● **Task goal**:
Quote exactly and only this range of lines in the data below: the line that holds "Spardosen (1070, 429)" to the line that holds "Cambia impostazioni privacy (885, 2255)", both included.

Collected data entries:

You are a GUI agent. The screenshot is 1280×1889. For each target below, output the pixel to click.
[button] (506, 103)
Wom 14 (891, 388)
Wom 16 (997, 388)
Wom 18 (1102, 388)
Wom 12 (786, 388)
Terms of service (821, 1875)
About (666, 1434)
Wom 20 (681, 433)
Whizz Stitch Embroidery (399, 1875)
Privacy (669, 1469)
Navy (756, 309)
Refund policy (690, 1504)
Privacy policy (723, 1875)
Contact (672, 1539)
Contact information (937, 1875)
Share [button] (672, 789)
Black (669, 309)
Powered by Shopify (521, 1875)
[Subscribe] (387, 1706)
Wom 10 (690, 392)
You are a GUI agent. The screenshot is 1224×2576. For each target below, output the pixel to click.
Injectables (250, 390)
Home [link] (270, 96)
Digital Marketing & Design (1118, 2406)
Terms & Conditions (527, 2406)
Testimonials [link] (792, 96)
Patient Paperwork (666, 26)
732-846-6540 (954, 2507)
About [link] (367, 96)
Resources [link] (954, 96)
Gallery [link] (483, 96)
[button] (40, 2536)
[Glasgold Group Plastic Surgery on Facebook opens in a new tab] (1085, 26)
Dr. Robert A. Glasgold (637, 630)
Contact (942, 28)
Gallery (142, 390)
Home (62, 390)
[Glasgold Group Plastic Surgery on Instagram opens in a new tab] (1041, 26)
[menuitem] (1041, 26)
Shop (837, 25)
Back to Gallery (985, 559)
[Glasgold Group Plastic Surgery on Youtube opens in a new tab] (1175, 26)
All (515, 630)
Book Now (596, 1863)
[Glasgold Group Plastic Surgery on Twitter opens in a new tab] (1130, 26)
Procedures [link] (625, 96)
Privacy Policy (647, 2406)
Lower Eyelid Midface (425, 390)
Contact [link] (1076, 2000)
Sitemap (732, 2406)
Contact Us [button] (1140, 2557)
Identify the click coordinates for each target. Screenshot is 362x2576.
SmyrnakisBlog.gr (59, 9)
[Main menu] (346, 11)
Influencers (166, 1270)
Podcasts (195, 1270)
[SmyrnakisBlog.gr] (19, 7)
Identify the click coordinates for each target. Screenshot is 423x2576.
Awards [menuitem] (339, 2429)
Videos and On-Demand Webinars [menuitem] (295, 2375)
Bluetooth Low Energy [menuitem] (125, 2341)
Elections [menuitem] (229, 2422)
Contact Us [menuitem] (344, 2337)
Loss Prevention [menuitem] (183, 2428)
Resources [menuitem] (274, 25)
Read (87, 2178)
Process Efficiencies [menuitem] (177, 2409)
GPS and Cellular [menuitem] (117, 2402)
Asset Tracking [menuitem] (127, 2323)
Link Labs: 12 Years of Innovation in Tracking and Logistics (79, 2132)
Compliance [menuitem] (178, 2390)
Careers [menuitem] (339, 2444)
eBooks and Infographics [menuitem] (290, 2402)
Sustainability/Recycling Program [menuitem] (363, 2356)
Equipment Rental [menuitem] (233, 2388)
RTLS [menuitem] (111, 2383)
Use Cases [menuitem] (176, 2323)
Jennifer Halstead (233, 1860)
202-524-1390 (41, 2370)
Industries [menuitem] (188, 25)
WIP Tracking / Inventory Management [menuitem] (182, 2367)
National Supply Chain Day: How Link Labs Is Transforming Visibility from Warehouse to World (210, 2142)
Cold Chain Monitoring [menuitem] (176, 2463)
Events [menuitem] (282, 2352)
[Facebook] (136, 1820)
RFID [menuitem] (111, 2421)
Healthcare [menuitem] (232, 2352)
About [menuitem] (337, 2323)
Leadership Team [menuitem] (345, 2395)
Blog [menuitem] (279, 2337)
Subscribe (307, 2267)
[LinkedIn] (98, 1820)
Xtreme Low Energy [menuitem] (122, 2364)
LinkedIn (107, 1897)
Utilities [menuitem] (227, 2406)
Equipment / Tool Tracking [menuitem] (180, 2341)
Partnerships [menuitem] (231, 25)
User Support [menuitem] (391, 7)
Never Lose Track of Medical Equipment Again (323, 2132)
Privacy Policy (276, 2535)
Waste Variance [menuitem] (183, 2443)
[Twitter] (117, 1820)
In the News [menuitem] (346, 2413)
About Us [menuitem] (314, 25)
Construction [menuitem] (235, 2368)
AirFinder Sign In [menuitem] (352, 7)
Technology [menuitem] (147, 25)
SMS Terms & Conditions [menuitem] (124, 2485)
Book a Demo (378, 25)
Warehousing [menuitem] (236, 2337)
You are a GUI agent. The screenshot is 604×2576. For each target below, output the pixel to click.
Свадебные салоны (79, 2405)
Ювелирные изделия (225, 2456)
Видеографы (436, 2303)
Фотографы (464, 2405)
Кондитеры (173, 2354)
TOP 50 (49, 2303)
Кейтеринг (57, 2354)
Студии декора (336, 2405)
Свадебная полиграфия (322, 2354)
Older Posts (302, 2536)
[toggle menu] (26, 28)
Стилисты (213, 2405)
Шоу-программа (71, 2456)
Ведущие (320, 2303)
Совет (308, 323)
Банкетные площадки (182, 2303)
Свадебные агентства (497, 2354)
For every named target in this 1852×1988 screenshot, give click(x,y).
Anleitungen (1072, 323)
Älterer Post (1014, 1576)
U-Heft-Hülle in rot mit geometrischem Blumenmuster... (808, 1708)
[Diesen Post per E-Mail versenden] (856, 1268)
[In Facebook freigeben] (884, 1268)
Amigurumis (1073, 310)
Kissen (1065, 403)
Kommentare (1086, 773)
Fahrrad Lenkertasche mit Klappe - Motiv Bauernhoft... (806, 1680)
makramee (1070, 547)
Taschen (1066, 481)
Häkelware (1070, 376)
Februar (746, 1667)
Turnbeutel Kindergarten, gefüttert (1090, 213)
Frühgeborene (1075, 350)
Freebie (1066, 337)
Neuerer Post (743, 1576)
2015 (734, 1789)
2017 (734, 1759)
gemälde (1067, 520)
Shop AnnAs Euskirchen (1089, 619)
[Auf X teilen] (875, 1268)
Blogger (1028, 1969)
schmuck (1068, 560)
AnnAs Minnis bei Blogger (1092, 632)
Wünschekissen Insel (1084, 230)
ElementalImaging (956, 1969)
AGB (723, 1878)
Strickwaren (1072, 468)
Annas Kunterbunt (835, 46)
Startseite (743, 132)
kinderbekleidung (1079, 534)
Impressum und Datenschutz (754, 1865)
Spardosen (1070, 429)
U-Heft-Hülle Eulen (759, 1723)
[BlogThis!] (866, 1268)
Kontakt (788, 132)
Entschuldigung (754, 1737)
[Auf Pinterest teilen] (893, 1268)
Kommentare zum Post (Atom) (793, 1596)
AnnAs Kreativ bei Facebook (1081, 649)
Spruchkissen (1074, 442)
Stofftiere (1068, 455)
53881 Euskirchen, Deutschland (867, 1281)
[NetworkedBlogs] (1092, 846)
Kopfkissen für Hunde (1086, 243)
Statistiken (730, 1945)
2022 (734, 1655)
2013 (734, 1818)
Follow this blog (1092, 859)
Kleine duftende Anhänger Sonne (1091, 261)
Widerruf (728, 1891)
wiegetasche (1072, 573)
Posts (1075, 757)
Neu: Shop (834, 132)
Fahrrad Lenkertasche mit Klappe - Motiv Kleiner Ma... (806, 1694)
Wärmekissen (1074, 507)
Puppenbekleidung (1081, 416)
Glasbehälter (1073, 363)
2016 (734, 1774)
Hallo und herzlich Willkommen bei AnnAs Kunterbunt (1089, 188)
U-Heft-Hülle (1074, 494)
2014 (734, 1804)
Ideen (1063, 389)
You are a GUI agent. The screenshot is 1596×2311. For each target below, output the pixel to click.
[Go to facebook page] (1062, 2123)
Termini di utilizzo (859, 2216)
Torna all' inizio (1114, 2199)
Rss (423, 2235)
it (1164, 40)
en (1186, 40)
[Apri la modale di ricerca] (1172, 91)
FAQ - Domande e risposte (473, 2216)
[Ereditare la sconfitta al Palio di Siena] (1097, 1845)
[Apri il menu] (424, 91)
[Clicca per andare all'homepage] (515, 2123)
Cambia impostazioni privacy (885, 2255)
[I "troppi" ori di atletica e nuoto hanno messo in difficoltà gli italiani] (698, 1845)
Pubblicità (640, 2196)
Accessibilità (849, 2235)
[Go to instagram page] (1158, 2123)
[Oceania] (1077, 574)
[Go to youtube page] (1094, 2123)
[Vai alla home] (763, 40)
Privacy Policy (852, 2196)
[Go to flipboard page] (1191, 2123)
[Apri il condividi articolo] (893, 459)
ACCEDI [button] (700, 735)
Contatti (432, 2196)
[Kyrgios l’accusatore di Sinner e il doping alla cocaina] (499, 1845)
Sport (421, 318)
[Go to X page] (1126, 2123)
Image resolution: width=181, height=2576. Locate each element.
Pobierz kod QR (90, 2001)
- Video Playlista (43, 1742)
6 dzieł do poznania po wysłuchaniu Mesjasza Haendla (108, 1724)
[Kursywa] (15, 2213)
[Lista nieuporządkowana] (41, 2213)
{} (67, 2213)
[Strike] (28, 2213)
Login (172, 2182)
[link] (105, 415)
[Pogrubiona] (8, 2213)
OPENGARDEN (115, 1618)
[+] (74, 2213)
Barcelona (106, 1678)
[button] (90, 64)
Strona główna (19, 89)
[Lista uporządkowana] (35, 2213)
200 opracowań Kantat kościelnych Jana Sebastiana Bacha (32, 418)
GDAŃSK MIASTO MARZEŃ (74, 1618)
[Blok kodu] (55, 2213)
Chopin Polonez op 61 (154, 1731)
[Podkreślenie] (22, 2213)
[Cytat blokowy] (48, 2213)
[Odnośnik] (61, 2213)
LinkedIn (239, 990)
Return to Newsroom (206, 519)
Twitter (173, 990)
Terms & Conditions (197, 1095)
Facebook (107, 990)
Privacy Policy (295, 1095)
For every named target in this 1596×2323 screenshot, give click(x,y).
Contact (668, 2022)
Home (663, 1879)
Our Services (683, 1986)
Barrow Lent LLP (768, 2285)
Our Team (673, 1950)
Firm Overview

● **Final answer**:
Spardosen (1070, 429)
U-Heft-Hülle Eulen (759, 1723)
[BlogThis!] (866, 1268)
Kontakt (788, 132)
Entschuldigung (754, 1737)
[Auf Pinterest teilen] (893, 1268)
Kommentare zum Post (Atom) (793, 1596)
AnnAs Kreativ bei Facebook (1081, 649)
Spruchkissen (1074, 442)
Stofftiere (1068, 455)
53881 Euskirchen, Deutschland (867, 1281)
[NetworkedBlogs] (1092, 846)
Kopfkissen für Hunde (1086, 243)
Statistiken (730, 1945)
2022 (734, 1655)
2013 (734, 1818)
Follow this blog (1092, 859)
Kleine duftende Anhänger Sonne (1091, 261)
Widerruf (728, 1891)
wiegetasche (1072, 573)
Posts (1075, 757)
Neu: Shop (834, 132)
Fahrrad Lenkertasche mit Klappe - Motiv Kleiner Ma... (806, 1694)
Wärmekissen (1074, 507)
Puppenbekleidung (1081, 416)
Glasbehälter (1073, 363)
2016 (734, 1774)
Hallo und herzlich Willkommen bei AnnAs Kunterbunt (1089, 188)
U-Heft-Hülle (1074, 494)
2014 (734, 1804)
Ideen (1063, 389)
You are a GUI agent. The screenshot is 1596×2311. For each target below, output the pixel to click.
[Go to facebook page] (1062, 2123)
Termini di utilizzo (859, 2216)
Torna all' inizio (1114, 2199)
Rss (423, 2235)
it (1164, 40)
en (1186, 40)
[Apri la modale di ricerca] (1172, 91)
FAQ - Domande e risposte (473, 2216)
[Ereditare la sconfitta al Palio di Siena] (1097, 1845)
[Apri il menu] (424, 91)
[Clicca per andare all'homepage] (515, 2123)
Cambia impostazioni privacy (885, 2255)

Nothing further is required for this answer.